> _Provided material_
= = = =
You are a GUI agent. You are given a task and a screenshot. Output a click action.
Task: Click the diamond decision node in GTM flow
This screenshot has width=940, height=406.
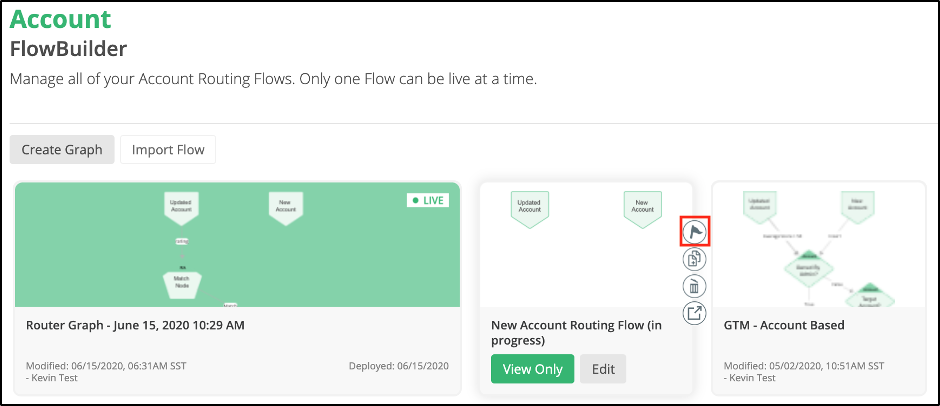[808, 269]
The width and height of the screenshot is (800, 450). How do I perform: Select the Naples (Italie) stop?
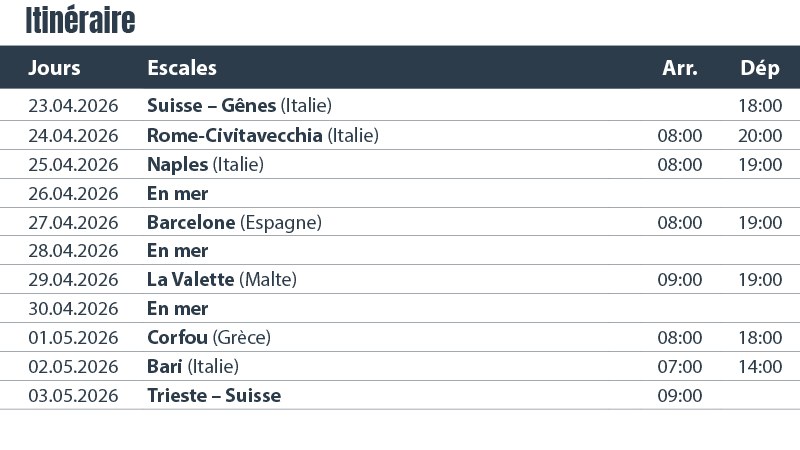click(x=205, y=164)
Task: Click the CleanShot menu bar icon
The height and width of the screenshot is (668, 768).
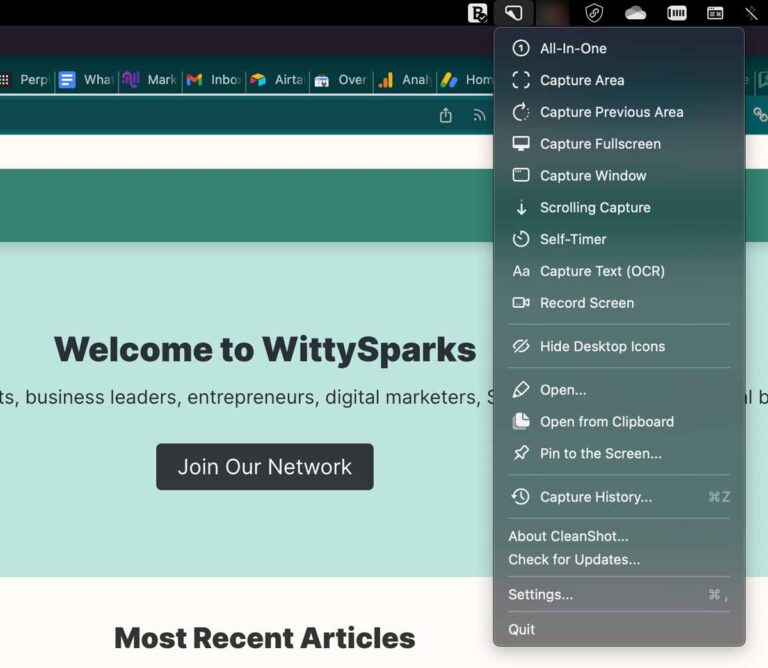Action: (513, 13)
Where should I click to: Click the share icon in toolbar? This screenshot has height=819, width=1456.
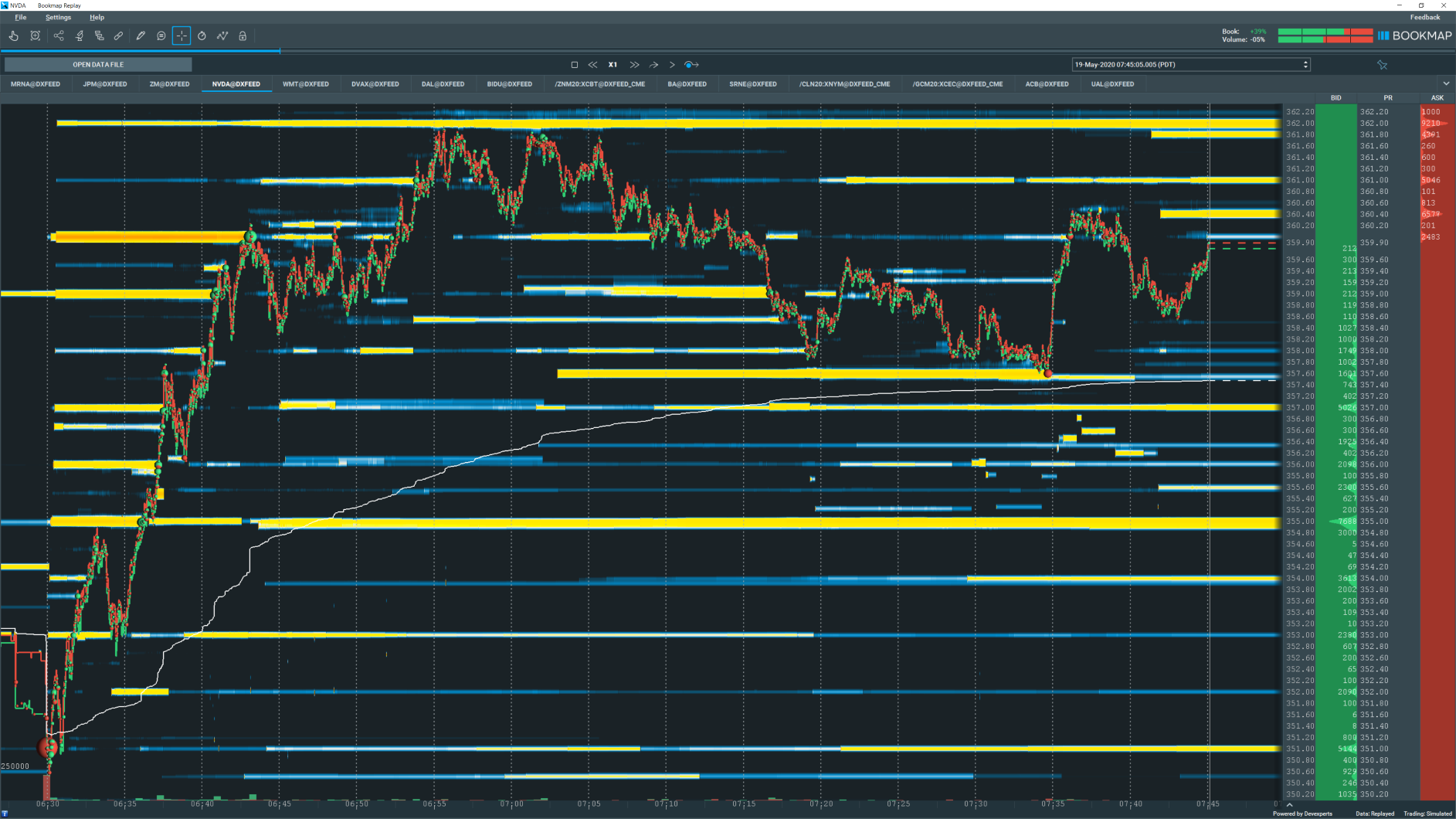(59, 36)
= = = =
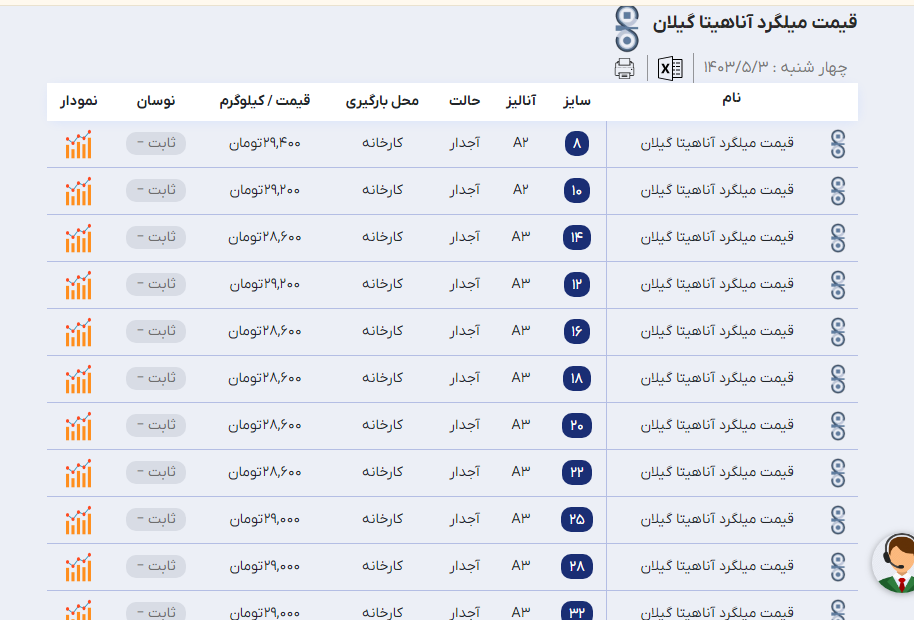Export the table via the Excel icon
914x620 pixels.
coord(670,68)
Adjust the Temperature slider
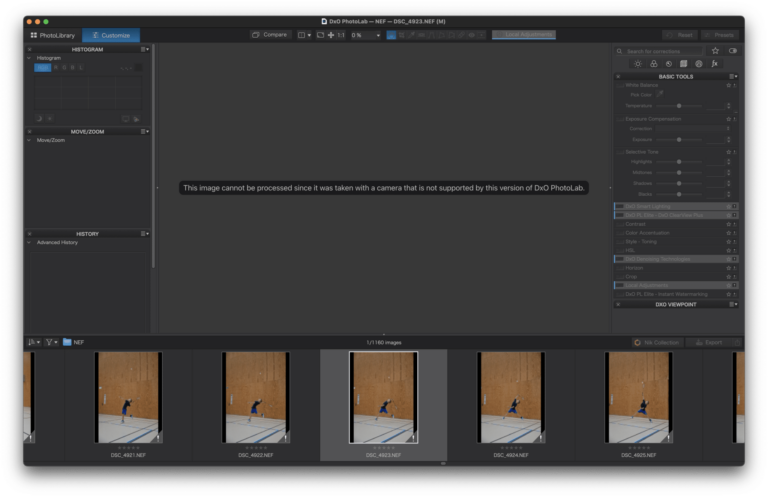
= = = =
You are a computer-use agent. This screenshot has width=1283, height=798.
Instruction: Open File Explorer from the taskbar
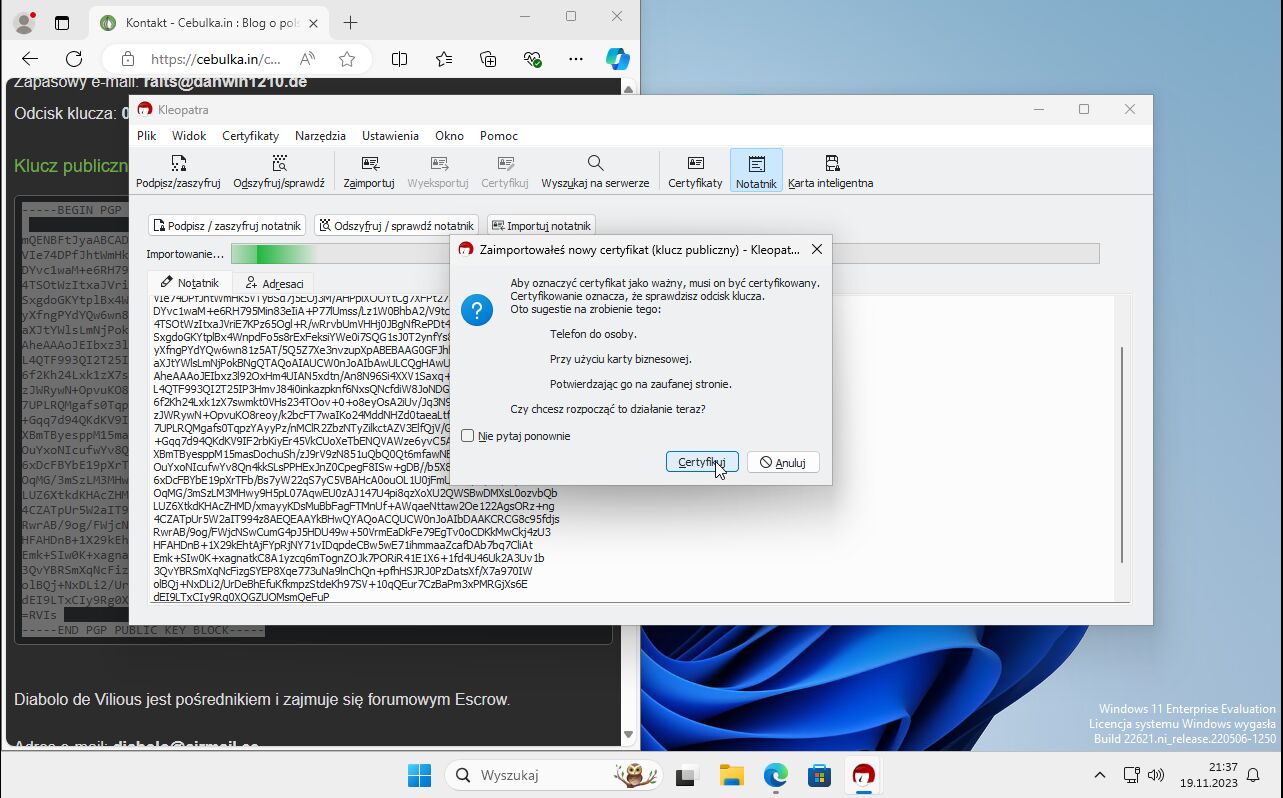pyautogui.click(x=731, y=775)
= = = =
> _Instructions for the task_
Pull every line containing "agent" from the data.

> _Task solution_
You are a GUI agent. You are given a task and a screenshot. Output a click action.
You are a computer-use agent. This screenshot has width=1283, height=798.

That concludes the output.